◆ Task statement ◆
Nothing in the records should be altered; retype them all exactly.

── Supplied entries

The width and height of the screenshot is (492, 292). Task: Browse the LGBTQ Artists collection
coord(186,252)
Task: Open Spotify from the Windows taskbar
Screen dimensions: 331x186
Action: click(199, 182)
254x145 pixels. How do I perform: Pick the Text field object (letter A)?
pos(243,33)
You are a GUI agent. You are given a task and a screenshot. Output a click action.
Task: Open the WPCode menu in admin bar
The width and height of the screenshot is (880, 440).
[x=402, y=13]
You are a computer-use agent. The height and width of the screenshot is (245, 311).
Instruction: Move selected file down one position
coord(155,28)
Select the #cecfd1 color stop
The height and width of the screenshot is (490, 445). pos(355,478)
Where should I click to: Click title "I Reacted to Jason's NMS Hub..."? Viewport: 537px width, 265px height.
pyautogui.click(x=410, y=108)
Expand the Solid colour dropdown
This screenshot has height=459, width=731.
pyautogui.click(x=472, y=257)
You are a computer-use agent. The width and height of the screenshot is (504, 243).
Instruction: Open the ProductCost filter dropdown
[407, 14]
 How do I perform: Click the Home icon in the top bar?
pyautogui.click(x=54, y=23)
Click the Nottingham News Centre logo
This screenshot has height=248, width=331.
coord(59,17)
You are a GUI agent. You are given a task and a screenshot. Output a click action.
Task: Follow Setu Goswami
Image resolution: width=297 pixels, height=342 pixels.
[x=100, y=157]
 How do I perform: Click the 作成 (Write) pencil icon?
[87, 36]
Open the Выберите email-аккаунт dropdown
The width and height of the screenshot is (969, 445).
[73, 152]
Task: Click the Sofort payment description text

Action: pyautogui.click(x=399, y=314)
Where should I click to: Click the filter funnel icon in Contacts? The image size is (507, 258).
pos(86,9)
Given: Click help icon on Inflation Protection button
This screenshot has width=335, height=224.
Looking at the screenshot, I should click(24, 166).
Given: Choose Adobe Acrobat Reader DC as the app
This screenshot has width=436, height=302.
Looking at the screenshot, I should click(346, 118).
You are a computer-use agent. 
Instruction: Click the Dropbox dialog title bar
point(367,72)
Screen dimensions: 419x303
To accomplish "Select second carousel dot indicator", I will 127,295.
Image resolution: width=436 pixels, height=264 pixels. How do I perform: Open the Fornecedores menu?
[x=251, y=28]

────

◆ Completed task ◆
The width and height of the screenshot is (492, 292). Task: Browse the LGBTQ Artists collection
coord(186,252)
Task: Open Spotify from the Windows taskbar
Screen dimensions: 331x186
Action: click(199, 182)
254x145 pixels. How do I perform: Pick the Text field object (letter A)?
pos(243,33)
You are a GUI agent. You are given a task and a screenshot. Output a click action.
Task: Open the WPCode menu in admin bar
The width and height of the screenshot is (880, 440).
[x=402, y=13]
You are a computer-use agent. The height and width of the screenshot is (245, 311).
Instruction: Move selected file down one position
coord(155,28)
Select the #cecfd1 color stop
The height and width of the screenshot is (490, 445). pos(355,478)
Where should I click to: Click title "I Reacted to Jason's NMS Hub..."? Viewport: 537px width, 265px height.
pyautogui.click(x=410, y=108)
Expand the Solid colour dropdown
This screenshot has height=459, width=731.
pyautogui.click(x=472, y=257)
You are a computer-use agent. The width and height of the screenshot is (504, 243).
Instruction: Open the ProductCost filter dropdown
[407, 14]
 How do I perform: Click the Home icon in the top bar?
pyautogui.click(x=54, y=23)
Click the Nottingham News Centre logo
This screenshot has height=248, width=331.
coord(59,17)
You are a GUI agent. You are given a task and a screenshot. Output a click action.
Task: Follow Setu Goswami
Image resolution: width=297 pixels, height=342 pixels.
[x=100, y=157]
 How do I perform: Click the 作成 (Write) pencil icon?
[87, 36]
Open the Выберите email-аккаунт dropdown
The width and height of the screenshot is (969, 445).
[73, 152]
Task: Click the Sofort payment description text

Action: pyautogui.click(x=399, y=314)
Where should I click to: Click the filter funnel icon in Contacts? The image size is (507, 258).
pos(86,9)
Given: Click help icon on Inflation Protection button
This screenshot has width=335, height=224.
Looking at the screenshot, I should click(24, 166).
Given: Choose Adobe Acrobat Reader DC as the app
This screenshot has width=436, height=302.
Looking at the screenshot, I should click(346, 118).
You are a computer-use agent. 
Instruction: Click the Dropbox dialog title bar
point(367,72)
Screen dimensions: 419x303
To accomplish "Select second carousel dot indicator", I will 127,295.
Image resolution: width=436 pixels, height=264 pixels. How do I perform: Open the Fornecedores menu?
[x=251, y=28]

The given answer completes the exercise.